In dem Nahostkonflikt zwischen den arabischen Palästinensern und Israel (vor allem jüdische Bevölkerung) ging es immer um das Thema möglicher Staatsgrenzen, die immer strittig und ungeklärt waren. Zahlreiche Kriege wurden geführt, viele Palästinenser wurden aus Israel vertrieben und lebten wie Ismael Khatib in einfachen Flüchtlingslagern. Der gegenseitige Hass steigerte sich bis ins Unermessliche, israelische Zwangsansiedelungen mit jüdischen Siedlern in palästinensischen Gebieten wurden von den Palästinensern im Gegenzug mit Gewalt, etwa mit Selbstmordattentaten in Israel, gekontert. Ein ewiger Kreislauf der Gewalt, seit vielen Jahren.

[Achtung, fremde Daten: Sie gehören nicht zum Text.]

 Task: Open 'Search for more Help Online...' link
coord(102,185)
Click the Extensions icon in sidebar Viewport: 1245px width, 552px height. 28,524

Ein Krankenpfleger im Krankenhaus machte den Vater darauf aufmerksam, dass die Organe seines Sohnes gespendet werden konnten. Während viele hasserfüllte palästinensische Menschen Rache für Achmed schworen und mit Vergeltungsschlägen gegen Israel drohten, traf Ismael Khatib eine bemerkenswerte und weitreichende Entscheidung. Im größten Moment seines Schmerzes willigte er ein, dass israelische Kinder mit den Organen seines Sohnes gerettet werden konnten. Auf einmal hatte der Vater mit Anfeindungen aus den eigenen Reihen zu kämpfen, denn die Organe dem Feind zu überlassen, irritierte die Menschen. Aber Ismael Khatib wiederholte immer wieder den selben Satz: „Kinder sind nicht meine Feinde, sie tragen keine Schuld“.

Ismael Khatib: „Viele Israelis hätten es lieber gehabt, ich hätte mich in die Luft gesprengt, die Organspende hat sie mehr durcheinander gebracht, als wenn ich ein Terrorist wäre. Die Welt soll wissen, dass auch wir Palästinenser das Leben lieben und unsere Kinder“

Fünf israelische Kinder führen heute durch die mutige Entscheidung des Vaters und durch die Spenden von Herz, Nieren, Leber und Lunge ein sorgenfreies Leben. Später besuchte Ismael Khatib einige der geretteten Kinder in Israel, welche nun wohlauf und gesund waren. In ihnen lebte sein Sohn weiter, darin war sich der Vater sicher, auch wenn es sich um „feindliche“ Kinder handelte.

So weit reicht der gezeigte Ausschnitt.